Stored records
----------

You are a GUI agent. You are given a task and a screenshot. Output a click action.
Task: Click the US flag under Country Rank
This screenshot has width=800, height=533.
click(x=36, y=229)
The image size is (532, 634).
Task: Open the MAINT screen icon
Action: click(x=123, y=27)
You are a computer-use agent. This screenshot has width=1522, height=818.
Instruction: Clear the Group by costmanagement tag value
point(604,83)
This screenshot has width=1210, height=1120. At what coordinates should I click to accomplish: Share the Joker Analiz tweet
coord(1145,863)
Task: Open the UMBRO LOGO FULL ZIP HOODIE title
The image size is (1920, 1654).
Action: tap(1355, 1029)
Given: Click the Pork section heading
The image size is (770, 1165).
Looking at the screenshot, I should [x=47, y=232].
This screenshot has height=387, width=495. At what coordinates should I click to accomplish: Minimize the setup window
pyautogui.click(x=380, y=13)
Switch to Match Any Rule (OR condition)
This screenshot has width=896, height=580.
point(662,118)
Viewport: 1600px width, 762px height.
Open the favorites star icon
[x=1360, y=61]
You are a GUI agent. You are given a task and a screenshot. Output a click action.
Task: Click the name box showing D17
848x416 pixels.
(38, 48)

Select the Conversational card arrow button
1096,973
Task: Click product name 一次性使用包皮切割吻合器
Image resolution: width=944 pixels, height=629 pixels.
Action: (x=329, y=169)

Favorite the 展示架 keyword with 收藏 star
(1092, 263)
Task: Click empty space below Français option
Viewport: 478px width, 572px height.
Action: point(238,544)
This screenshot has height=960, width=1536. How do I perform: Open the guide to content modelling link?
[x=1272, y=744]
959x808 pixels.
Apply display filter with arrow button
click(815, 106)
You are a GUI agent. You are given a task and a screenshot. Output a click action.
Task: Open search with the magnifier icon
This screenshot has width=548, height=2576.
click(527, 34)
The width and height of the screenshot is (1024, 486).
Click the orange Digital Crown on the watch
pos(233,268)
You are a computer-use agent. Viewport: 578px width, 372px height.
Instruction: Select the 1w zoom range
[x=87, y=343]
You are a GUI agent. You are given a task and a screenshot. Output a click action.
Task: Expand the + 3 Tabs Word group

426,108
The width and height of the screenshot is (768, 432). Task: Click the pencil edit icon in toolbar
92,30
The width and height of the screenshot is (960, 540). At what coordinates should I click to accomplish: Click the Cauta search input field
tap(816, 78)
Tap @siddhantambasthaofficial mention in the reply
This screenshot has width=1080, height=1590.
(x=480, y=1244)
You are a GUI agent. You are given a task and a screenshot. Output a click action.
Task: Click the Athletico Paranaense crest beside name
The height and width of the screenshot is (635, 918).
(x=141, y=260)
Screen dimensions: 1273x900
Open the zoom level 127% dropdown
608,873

----------

*INSTRUCTIONS TO FOLLOW*:
Find and copy each line above that includes the string "computer".

*EXERCISE OUTPUT*:
You are a computer-use agent. This screenshot has width=1522, height=818.
You are a computer-use agent. Viewport: 578px width, 372px height.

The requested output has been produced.